Bacterial Vaginosis

Bacterial vaginosis (BV) is a common form of infectious vaginitis caused by the polymicrobial proliferation of Gardnerella vaginalis, Mycoplasma hominis, and other anaerobes. It is associated with loss of normal lactobacilli. bacterial vaginosis accounts for at least 10% and as many as 50% of all cases of infectious vaginitis in women of childbearing age. Determining the presence of bacterial vaginosis can be difficult, however, because as many as 75% of women are asymptomatic.

Symptoms

Some or all of these symptoms may be present in women with bacterial vaginosis.

  • • Milky, homogenous discharge
  • • Possible vaginal irritation
  • • Malodorous vaginal discharge (characteristic “fishy” odor) bacterial vaginosis is also commonly asymptomatic.

Diagnosis

Diagnosis is based on the Amstel criteria, which is considered 90% accurate with three or four of the following findings: the presence of milky, homogenous discharge, vaginal pH greater than 4.5 positive whiff test (“fishy” odor to the vaginal discharge), and the presence of clue cells on light microscopy of vaginal fluid. Odor is a symptom that is frequently associated with bacterial vaginosis, due to amines produced from the breakdown products of amino acids produced by Gardnerella vaginalis in the presence of anaerobic bacteria. This also results in a rise in vaginal pH.

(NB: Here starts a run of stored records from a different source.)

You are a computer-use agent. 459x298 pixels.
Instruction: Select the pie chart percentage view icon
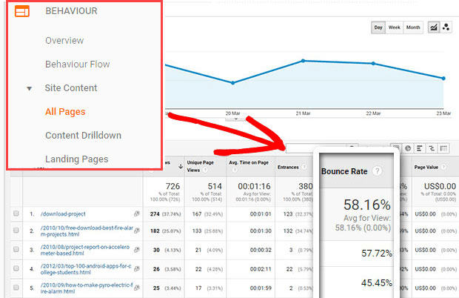[x=408, y=148]
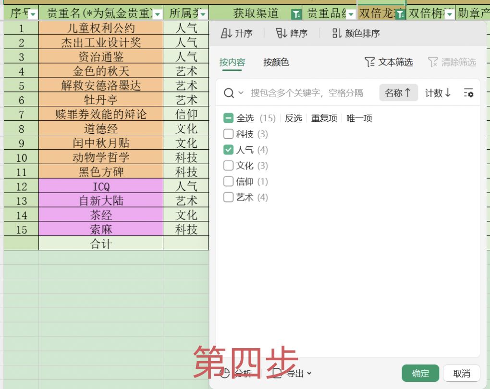
Task: Click active filter icon on 双倍龙 column
Action: tap(400, 14)
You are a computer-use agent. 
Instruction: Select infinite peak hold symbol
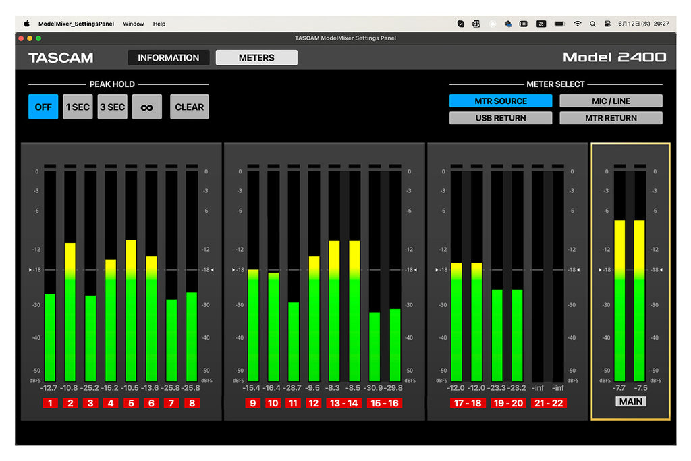click(x=146, y=107)
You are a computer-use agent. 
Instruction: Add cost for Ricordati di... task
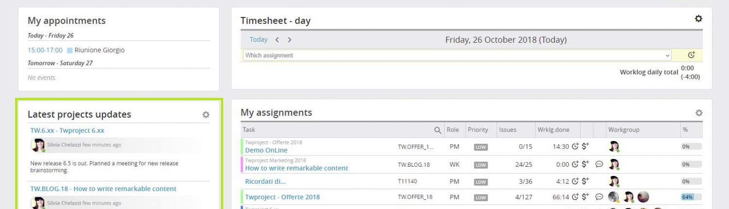[586, 181]
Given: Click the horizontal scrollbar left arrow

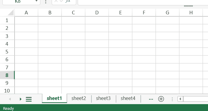Looking at the screenshot, I should pyautogui.click(x=180, y=99).
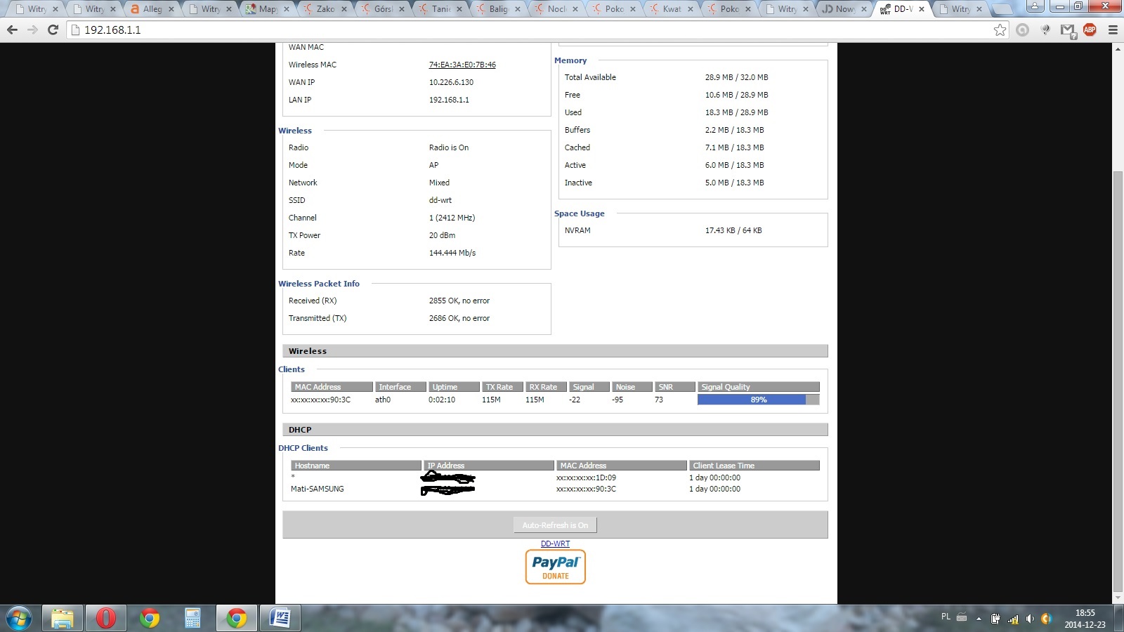Open the DD-WRT link above PayPal

click(555, 544)
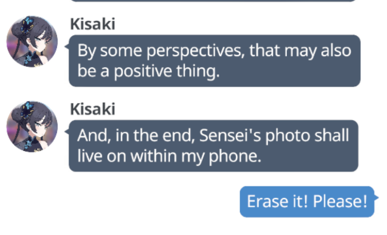The image size is (387, 235).
Task: Click the tail pointer of the perspectives bubble
Action: pyautogui.click(x=67, y=46)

Risks for Developing Bacterial Vaginosis

Numerous factors, described in Table Factors Associated with the Development and Pathophysiology of Bacterial Vaginosis, are associated with the development of bacterial vaginosis. It is uncertain whether bacterial vaginosis is a sexually transmitted disease. The prevalence is higher in women with multiple sexual partners and in women seeking the services of STD clinics. Treatment of sexual partners of women with the infection has not definitely proved to be beneficial; however, urethral smears of male partners often show typical bacterial vaginosis morphocytes.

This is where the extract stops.